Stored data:
┌──
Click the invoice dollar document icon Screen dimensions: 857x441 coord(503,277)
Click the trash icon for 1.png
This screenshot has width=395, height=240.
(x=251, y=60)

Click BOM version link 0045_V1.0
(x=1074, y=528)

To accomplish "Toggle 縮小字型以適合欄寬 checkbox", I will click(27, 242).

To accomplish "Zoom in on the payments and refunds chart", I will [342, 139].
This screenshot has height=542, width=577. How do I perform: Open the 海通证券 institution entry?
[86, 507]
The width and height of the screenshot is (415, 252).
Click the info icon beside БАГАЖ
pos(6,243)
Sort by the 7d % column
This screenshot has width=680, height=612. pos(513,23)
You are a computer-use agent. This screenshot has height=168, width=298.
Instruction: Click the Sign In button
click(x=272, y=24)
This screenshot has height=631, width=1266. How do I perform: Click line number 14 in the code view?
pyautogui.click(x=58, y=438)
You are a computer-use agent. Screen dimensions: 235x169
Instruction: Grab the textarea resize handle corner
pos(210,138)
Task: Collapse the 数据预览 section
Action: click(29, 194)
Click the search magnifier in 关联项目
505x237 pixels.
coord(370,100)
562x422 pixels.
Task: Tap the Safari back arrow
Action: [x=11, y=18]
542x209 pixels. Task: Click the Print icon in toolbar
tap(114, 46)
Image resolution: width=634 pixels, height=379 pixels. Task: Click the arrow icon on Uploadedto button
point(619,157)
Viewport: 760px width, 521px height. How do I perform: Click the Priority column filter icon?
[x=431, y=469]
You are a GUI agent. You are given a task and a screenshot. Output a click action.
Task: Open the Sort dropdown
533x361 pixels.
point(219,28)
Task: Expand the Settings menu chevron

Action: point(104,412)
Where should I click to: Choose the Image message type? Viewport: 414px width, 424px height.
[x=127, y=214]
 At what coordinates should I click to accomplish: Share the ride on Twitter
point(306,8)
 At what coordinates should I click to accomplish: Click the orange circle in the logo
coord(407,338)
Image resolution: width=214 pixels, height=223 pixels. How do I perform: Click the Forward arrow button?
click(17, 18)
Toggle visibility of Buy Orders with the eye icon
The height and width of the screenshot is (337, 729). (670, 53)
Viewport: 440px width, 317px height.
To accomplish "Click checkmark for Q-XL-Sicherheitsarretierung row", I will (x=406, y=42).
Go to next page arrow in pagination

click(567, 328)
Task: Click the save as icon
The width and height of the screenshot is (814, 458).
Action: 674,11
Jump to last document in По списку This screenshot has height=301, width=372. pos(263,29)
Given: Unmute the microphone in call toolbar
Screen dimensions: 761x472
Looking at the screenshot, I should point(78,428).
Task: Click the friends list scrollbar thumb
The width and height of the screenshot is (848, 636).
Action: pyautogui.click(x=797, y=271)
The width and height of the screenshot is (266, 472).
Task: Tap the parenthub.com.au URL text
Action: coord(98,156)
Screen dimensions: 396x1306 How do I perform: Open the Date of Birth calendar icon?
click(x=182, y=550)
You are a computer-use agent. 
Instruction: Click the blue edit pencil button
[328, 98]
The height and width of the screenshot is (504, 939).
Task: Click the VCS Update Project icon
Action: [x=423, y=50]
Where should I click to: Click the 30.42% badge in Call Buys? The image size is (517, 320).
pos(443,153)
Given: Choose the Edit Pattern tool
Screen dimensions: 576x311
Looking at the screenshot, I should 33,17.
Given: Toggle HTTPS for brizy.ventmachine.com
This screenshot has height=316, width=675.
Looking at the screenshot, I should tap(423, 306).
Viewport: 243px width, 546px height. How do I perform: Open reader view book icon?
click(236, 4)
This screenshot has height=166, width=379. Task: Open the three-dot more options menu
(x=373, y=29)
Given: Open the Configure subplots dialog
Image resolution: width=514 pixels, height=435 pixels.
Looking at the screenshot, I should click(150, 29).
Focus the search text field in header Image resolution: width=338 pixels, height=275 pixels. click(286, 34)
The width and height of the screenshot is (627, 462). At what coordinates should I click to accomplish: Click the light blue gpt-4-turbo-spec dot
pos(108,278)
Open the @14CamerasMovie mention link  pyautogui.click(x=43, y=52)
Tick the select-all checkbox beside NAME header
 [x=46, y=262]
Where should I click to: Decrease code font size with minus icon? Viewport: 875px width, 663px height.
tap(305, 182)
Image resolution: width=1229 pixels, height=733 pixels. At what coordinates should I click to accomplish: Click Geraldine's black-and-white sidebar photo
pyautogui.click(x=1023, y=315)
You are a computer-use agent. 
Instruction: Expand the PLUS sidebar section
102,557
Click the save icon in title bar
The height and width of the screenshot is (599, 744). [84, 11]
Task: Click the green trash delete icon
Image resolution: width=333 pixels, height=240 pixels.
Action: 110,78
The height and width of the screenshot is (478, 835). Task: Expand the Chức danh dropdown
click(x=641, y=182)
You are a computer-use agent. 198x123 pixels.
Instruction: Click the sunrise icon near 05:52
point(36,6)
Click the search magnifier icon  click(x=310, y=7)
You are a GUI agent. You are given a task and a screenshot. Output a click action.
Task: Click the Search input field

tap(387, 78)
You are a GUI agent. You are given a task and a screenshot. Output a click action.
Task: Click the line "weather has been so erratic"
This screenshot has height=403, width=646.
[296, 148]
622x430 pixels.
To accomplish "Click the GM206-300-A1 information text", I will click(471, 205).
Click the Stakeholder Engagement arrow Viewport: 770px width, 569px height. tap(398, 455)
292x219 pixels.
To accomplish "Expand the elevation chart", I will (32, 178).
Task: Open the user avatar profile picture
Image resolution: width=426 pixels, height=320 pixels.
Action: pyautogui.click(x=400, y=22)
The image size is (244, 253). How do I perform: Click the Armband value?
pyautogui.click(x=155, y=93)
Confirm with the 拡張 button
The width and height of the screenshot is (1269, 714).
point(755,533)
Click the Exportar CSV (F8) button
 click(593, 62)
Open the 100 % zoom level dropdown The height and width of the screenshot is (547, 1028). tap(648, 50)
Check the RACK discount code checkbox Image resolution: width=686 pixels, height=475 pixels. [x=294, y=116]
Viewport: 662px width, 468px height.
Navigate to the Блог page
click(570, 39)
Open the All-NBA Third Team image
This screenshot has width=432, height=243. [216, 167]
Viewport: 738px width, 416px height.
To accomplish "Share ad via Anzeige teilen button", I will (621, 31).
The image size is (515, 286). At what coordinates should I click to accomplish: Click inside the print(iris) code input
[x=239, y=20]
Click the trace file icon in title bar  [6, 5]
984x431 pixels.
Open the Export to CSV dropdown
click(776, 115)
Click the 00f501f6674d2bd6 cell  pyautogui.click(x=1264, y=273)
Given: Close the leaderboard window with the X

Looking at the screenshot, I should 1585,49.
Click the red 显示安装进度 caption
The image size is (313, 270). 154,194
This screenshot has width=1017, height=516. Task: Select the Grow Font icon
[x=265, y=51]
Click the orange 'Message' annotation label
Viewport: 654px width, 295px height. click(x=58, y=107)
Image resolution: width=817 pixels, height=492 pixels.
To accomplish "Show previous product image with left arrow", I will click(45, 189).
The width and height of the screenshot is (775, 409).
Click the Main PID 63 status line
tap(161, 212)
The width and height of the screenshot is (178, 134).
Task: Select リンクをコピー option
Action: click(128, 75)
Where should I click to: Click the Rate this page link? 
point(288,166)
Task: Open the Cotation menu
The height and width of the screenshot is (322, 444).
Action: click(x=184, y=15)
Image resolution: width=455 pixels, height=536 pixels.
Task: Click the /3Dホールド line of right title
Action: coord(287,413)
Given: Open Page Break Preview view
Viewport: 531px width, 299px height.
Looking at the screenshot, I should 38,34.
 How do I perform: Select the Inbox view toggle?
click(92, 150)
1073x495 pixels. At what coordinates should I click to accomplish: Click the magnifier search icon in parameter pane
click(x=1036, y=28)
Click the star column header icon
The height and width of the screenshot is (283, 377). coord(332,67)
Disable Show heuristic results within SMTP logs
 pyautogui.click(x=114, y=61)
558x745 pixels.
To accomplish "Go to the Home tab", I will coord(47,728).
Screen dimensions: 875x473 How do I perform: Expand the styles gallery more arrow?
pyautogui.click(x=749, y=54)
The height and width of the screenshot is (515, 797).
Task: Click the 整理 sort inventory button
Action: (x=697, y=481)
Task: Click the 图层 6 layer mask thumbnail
└──
PROBLEM TO SOLVE ▸
Output the line containing "Click the red 显示安装进度 caption" together with all later lines of the entries, exactly as written, through the final line.

RESPONSE AREA ▸
Click the red 显示安装进度 caption
The image size is (313, 270). 154,194
This screenshot has width=1017, height=516. Task: Select the Grow Font icon
[x=265, y=51]
Click the orange 'Message' annotation label
Viewport: 654px width, 295px height. click(x=58, y=107)
Image resolution: width=817 pixels, height=492 pixels.
To accomplish "Show previous product image with left arrow", I will click(45, 189).
The width and height of the screenshot is (775, 409).
Click the Main PID 63 status line
tap(161, 212)
The width and height of the screenshot is (178, 134).
Task: Select リンクをコピー option
Action: click(128, 75)
Where should I click to: Click the Rate this page link? 
point(288,166)
Task: Open the Cotation menu
The height and width of the screenshot is (322, 444).
Action: click(x=184, y=15)
Image resolution: width=455 pixels, height=536 pixels.
Task: Click the /3Dホールド line of right title
Action: coord(287,413)
Given: Open Page Break Preview view
Viewport: 531px width, 299px height.
Looking at the screenshot, I should 38,34.
 How do I perform: Select the Inbox view toggle?
click(92, 150)
1073x495 pixels. At what coordinates should I click to accomplish: Click the magnifier search icon in parameter pane
click(x=1036, y=28)
Click the star column header icon
The height and width of the screenshot is (283, 377). coord(332,67)
Disable Show heuristic results within SMTP logs
 pyautogui.click(x=114, y=61)
558x745 pixels.
To accomplish "Go to the Home tab", I will coord(47,728).
Screen dimensions: 875x473 How do I perform: Expand the styles gallery more arrow?
pyautogui.click(x=749, y=54)
The height and width of the screenshot is (515, 797).
Task: Click the 整理 sort inventory button
Action: (x=697, y=481)
Task: Click the 图层 6 layer mask thumbnail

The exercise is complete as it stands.